PROBLEM: All of the data below is to be repeated exactly, except for the pictures.

*** RECORDS FOR THE TASK

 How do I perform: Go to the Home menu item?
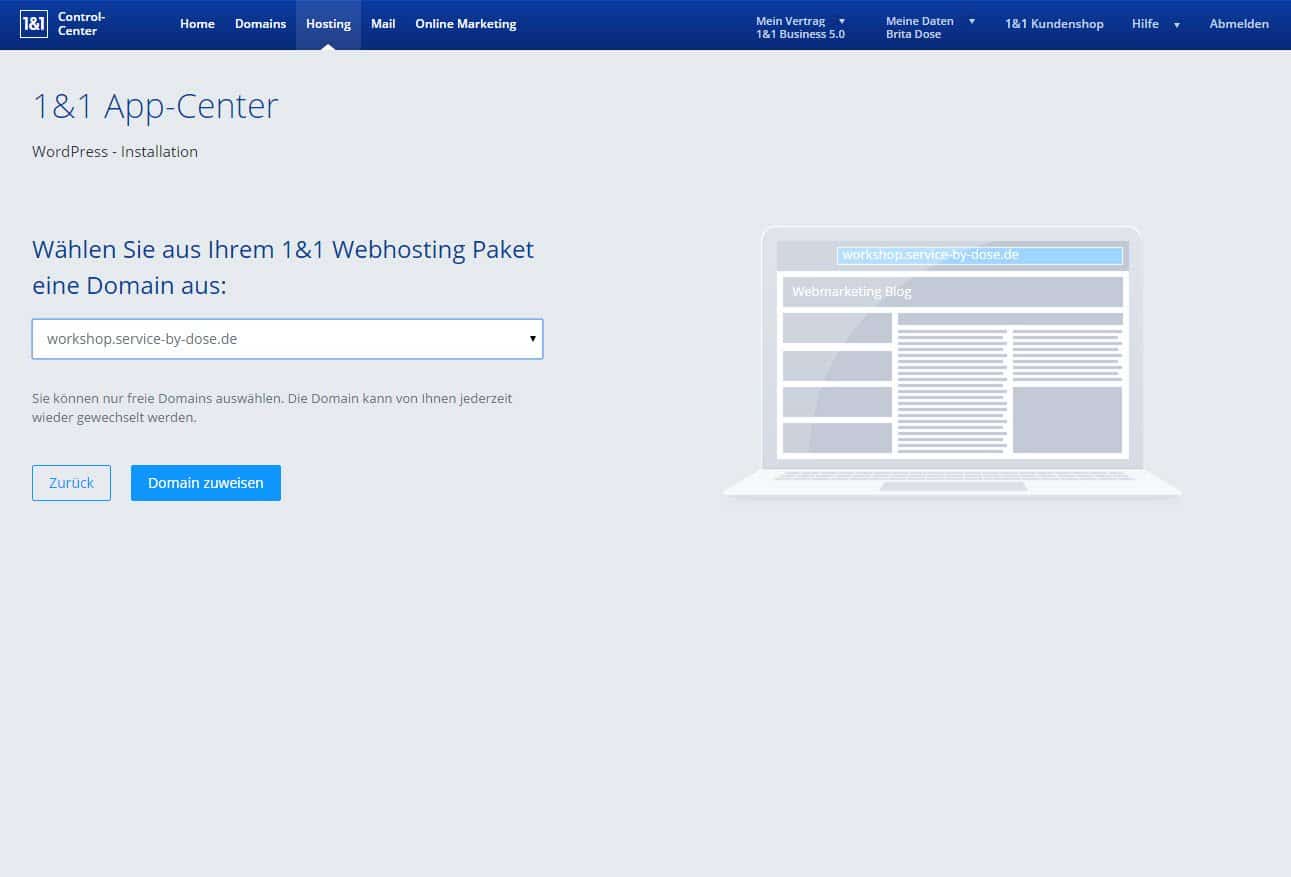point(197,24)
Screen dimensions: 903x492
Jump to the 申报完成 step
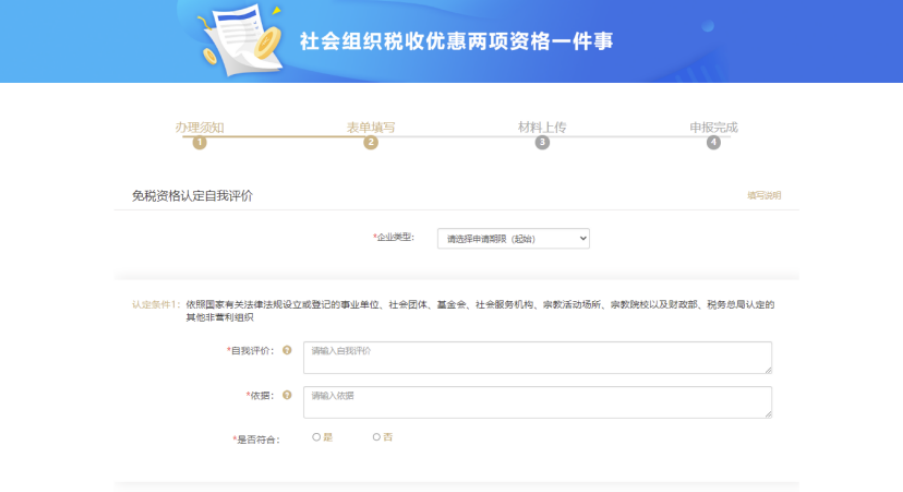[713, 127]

******

REPLY TO THE EXERCISE:
 How do I perform: Go to the Home menu item?
point(197,24)
Screen dimensions: 903x492
Jump to the 申报完成 step
[713, 127]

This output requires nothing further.